Express every line of the entries below as a JSON list of strings, one string per line, leaving out blank lines.

BEGIN Information given

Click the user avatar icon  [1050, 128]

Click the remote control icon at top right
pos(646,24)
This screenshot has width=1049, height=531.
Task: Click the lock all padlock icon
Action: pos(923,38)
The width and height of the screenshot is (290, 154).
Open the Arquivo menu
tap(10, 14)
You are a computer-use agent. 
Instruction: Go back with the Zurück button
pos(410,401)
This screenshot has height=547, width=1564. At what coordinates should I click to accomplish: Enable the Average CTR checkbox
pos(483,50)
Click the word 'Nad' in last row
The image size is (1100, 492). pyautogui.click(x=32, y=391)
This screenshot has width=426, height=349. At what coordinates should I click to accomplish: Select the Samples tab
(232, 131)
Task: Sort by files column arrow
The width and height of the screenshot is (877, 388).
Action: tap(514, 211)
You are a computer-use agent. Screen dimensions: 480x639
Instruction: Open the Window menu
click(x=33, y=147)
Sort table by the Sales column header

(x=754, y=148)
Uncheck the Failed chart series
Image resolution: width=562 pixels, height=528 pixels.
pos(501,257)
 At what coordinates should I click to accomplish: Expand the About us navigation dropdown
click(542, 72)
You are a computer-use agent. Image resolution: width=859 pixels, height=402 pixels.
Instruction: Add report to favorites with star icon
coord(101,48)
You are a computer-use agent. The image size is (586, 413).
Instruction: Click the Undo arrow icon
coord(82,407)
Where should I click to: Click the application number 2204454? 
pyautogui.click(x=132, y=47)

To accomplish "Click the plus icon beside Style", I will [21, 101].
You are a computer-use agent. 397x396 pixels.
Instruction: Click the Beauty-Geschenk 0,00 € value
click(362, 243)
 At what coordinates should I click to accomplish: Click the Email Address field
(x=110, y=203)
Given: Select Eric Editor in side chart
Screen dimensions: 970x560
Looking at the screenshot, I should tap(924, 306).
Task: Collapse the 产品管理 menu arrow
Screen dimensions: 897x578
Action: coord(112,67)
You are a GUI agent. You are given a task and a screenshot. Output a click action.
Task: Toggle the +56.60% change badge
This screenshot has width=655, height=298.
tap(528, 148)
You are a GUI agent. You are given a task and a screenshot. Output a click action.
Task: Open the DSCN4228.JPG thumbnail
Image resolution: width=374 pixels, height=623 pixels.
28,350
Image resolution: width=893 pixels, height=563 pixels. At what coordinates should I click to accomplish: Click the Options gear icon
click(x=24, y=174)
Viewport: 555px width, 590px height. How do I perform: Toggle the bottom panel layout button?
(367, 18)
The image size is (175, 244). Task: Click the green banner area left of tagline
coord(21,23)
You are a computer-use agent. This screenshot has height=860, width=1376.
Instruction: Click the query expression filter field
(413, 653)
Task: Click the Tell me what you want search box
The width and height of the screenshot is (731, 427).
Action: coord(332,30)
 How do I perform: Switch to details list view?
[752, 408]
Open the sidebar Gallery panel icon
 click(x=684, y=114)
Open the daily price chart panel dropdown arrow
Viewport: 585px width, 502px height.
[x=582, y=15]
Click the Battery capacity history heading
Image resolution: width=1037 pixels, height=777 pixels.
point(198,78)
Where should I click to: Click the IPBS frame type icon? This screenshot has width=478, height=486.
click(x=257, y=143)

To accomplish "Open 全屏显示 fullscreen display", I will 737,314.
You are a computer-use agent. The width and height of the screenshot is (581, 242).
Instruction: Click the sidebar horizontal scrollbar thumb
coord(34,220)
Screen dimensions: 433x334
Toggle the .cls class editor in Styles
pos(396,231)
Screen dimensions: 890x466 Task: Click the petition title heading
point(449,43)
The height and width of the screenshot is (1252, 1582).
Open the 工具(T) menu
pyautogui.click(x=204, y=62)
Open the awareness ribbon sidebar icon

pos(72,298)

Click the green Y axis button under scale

END Information given

:: Written reply ::
[
  "Click the user avatar icon  [1050, 128]",
  "Click the remote control icon at top right",
  "pos(646,24)",
  "This screenshot has width=1049, height=531.",
  "Task: Click the lock all padlock icon",
  "Action: pos(923,38)",
  "The width and height of the screenshot is (290, 154).",
  "Open the Arquivo menu",
  "tap(10, 14)",
  "You are a computer-use agent. ",
  "Instruction: Go back with the Zurück button",
  "pos(410,401)",
  "This screenshot has height=547, width=1564. At what coordinates should I click to accomplish: Enable the Average CTR checkbox",
  "pos(483,50)",
  "Click the word 'Nad' in last row",
  "The image size is (1100, 492). pyautogui.click(x=32, y=391)",
  "This screenshot has width=426, height=349. At what coordinates should I click to accomplish: Select the Samples tab",
  "(232, 131)",
  "Task: Sort by files column arrow",
  "The width and height of the screenshot is (877, 388).",
  "Action: tap(514, 211)",
  "You are a computer-use agent. Screen dimensions: 480x639",
  "Instruction: Open the Window menu",
  "click(x=33, y=147)",
  "Sort table by the Sales column header",
  "(x=754, y=148)",
  "Uncheck the Failed chart series",
  "Image resolution: width=562 pixels, height=528 pixels.",
  "pos(501,257)",
  " At what coordinates should I click to accomplish: Expand the About us navigation dropdown",
  "click(542, 72)",
  "You are a computer-use agent. Image resolution: width=859 pixels, height=402 pixels.",
  "Instruction: Add report to favorites with star icon",
  "coord(101,48)",
  "You are a computer-use agent. The image size is (586, 413).",
  "Instruction: Click the Undo arrow icon",
  "coord(82,407)",
  "Where should I click to: Click the application number 2204454? ",
  "pyautogui.click(x=132, y=47)",
  "To accomplish \"Click the plus icon beside Style\", I will [21, 101].",
  "You are a computer-use agent. 397x396 pixels.",
  "Instruction: Click the Beauty-Geschenk 0,00 € value",
  "click(362, 243)",
  " At what coordinates should I click to accomplish: Click the Email Address field",
  "(x=110, y=203)",
  "Given: Select Eric Editor in side chart",
  "Screen dimensions: 970x560",
  "Looking at the screenshot, I should tap(924, 306).",
  "Task: Collapse the 产品管理 menu arrow",
  "Screen dimensions: 897x578",
  "Action: coord(112,67)",
  "You are a GUI agent. You are given a task and a screenshot. Output a click action.",
  "Task: Toggle the +56.60% change badge",
  "This screenshot has width=655, height=298.",
  "tap(528, 148)",
  "You are a GUI agent. You are given a task and a screenshot. Output a click action.",
  "Task: Open the DSCN4228.JPG thumbnail",
  "Image resolution: width=374 pixels, height=623 pixels.",
  "28,350",
  "Image resolution: width=893 pixels, height=563 pixels. At what coordinates should I click to accomplish: Click the Options gear icon",
  "click(x=24, y=174)",
  "Viewport: 555px width, 590px height. How do I perform: Toggle the bottom panel layout button?",
  "(367, 18)",
  "The image size is (175, 244). Task: Click the green banner area left of tagline",
  "coord(21,23)",
  "You are a computer-use agent. This screenshot has height=860, width=1376.",
  "Instruction: Click the query expression filter field",
  "(413, 653)",
  "Task: Click the Tell me what you want search box",
  "The width and height of the screenshot is (731, 427).",
  "Action: coord(332,30)",
  " How do I perform: Switch to details list view?",
  "[752, 408]",
  "Open the sidebar Gallery panel icon",
  " click(x=684, y=114)",
  "Open the daily price chart panel dropdown arrow",
  "Viewport: 585px width, 502px height.",
  "[x=582, y=15]",
  "Click the Battery capacity history heading",
  "Image resolution: width=1037 pixels, height=777 pixels.",
  "point(198,78)",
  "Where should I click to: Click the IPBS frame type icon? This screenshot has width=478, height=486.",
  "click(x=257, y=143)",
  "To accomplish \"Open 全屏显示 fullscreen display\", I will 737,314.",
  "You are a computer-use agent. The width and height of the screenshot is (581, 242).",
  "Instruction: Click the sidebar horizontal scrollbar thumb",
  "coord(34,220)",
  "Screen dimensions: 433x334",
  "Toggle the .cls class editor in Styles",
  "pos(396,231)",
  "Screen dimensions: 890x466 Task: Click the petition title heading",
  "point(449,43)",
  "The height and width of the screenshot is (1252, 1582).",
  "Open the 工具(T) menu",
  "pyautogui.click(x=204, y=62)",
  "Open the awareness ribbon sidebar icon",
  "pos(72,298)",
  "Click the green Y axis button under scale"
]